Each year, we run a series of post called "90-in-90" here at Niners Nation. The idea is that we'll take a look at every single player on the roster, from the very bottom to the top and break them down a few different ways. This is to help give everyone a basic understanding of a roster. Of course, this roster will change, and some days we'll have more than one so it's not strictly one per day but you get the idea.
A lot of college players go pro early — too early.
Not only did 26% of underclassmen go undrafted (25 of 95), but only 43% were taken in first 2 days. Tough way to make living as Day 3/UDFA— Gil Brandt (@Gil_Brandt) May 1, 2017
But sometimes players “do the right thing” by returning for their senior year, and that proves to be a mistake. Matt Barkley was projected as a top 10 pick in 2012, but was chosen 98th in 2013 after a senior year injury.
Georgia Southern RB Matt Breida is another player who might have done better going pro a year earlier, especially given the very deep 2017 RB class. Breida had two outstanding years as a sophomore and junior at Sun Belt conference Georgia Southern, averaging around 1,500 yards, 8 yards per carry and exactly 17 touchdowns those two seasons.

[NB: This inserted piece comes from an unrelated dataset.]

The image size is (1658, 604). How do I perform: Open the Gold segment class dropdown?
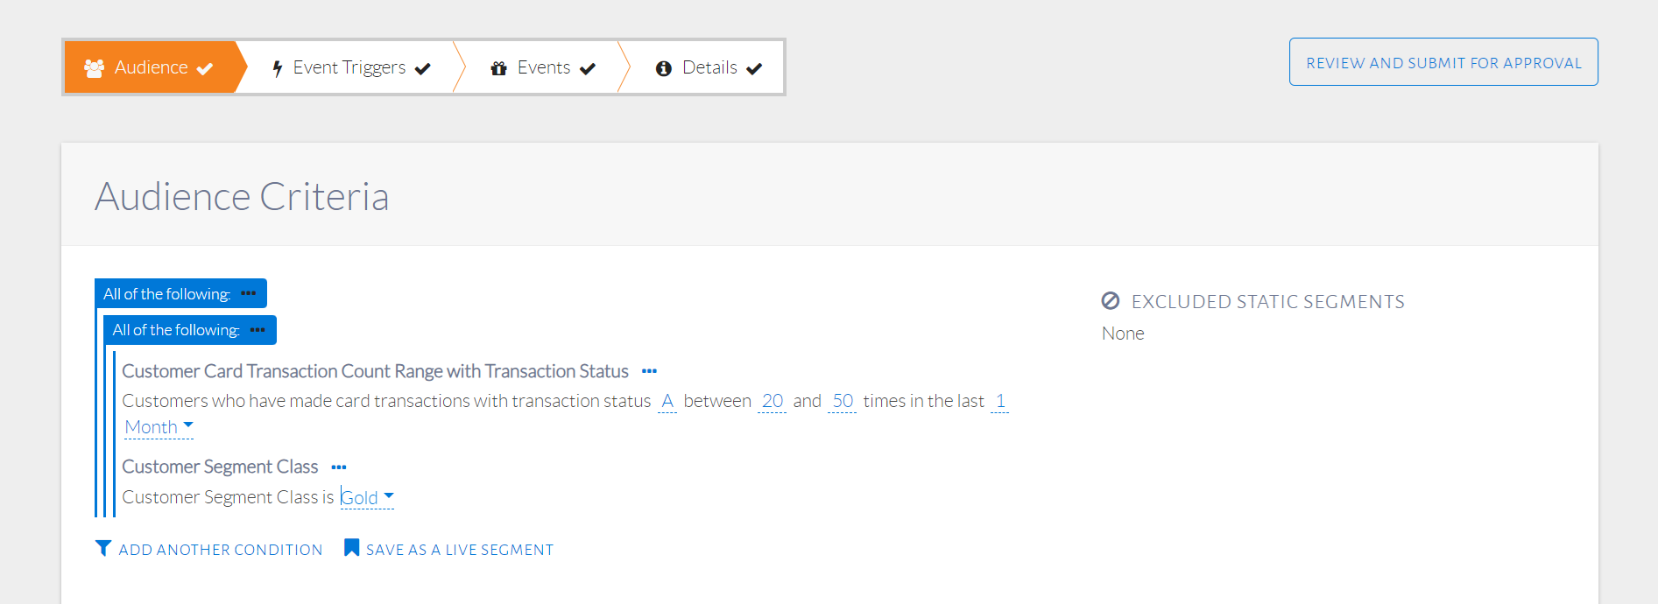click(x=367, y=497)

His senior year was miserable though — just 646 yards, 3 TDs and 3.8 yards per run — and it kept getting worse and worse. In a mid-November game against Louisiana-Lafayette, he managed just 18 yards on 14 carries. The answer to the question “Why did he drop off?” may determine his NFL prospects.

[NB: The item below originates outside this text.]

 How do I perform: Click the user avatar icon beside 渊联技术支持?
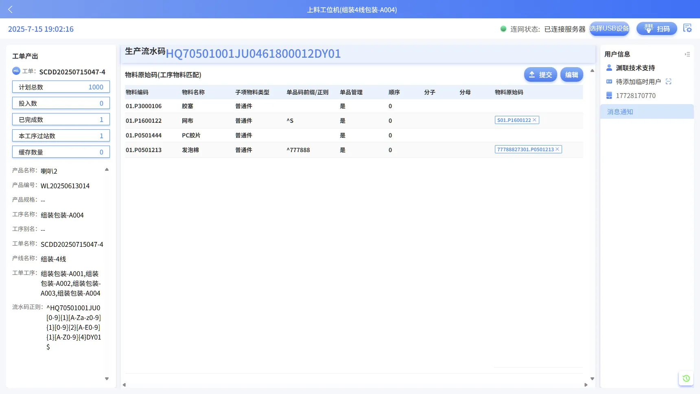(x=609, y=67)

Was it the lower leg injury he suffered at the end of the 2015 season? (Maybe not; he played all 12 games in 2016.) New (and rookie) head coach Tyson Summers, previously the defensive coordinator at Colorado State? Injuries suffered by both of Georgia Southern’s quarterbacks?

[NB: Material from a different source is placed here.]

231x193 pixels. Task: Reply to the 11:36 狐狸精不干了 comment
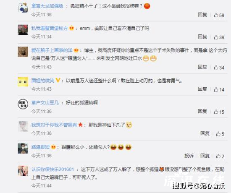tap(202, 15)
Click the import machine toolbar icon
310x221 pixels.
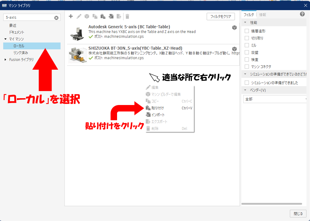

The 49ers wooed him with a large cash guarantee for a UDFA and a pitch that he fit as a quick, smaller back to complement 4th round pick Joe Williams in the two-back offense Kyle Shanahan ran at Atlanta.
Age: 22 (23 on Feb. 28th, 2018)
Height: 5’9 (nfldraftscout.com) or 5’10 (Rotoworld, ESPN) or 5’11 (49ers website)
Weight: 190 lbs
40-yard dash: 4.38 (Pro Day)
Vertical jump: 42” (Pro Day)
Broad jump: 142” (Pro Day)
Bench press: 23 reps x 225 lbs. (Pro Day)
Why he might succeed in the NFL
In his sophomore and junior years, Breida showed amazing explosion and big-play potential, earning fans such as PFF’s Jordan Plocher. His 2015 breakaway percentage of 60.3% — the percentage of run yardage gained on 15+ yard runs - was second only to Dalvin Cook, and he got more yards after contact (3.61) than Ezekiel Eliott or Derrick Henry.
He wasn’t invited to the Combine after his weak senior season, but his Pro Day put him back on the map. Among RBs at the Combine, Breida would have been a very close second in the 40-yard dash (0.01 seconds behind at 4.38), third in the bench press, and best in both the vertical jump (42”) and broad jump (11’2”).
And his biggest game in 2016 — the only one above 100 yards — was on the biggest stage, against Ole Miss. He also offers kick return ability.
Why he might not
Breida was not productive as a receiver out of the backfield, in part because he wasn’t asked to be in the Eagles’ triple-option offense (only 22 receptions in 3 years).
He was under-sized even at Georgia Southern, and his breakaway potential won’t do him any good if he can’t get through an NFL line of scrimmage. Also, Pro Day numbers are often better than Combine results for the same player. Unfortunately for Breida, Pro Day results are all he’ll ever have.
Odds of making the roster
He’ll have to have a good training camp to make it. Early indications are good:
One 49ers assistant told me the best rookie on the field during minicamp was actually RB Matt Breida. Not ready to crown Joe Williams yet— Kevin Jones (@Mr_KevinJones) May 18, 2017
You can understand why Breida was signed, what with his pro day numbers and early production. But even with questionable coaching and fragile quarterbacks, it’s hard to imagine how a guy who struggled so much in the Sun Belt conference could break out in the NFL.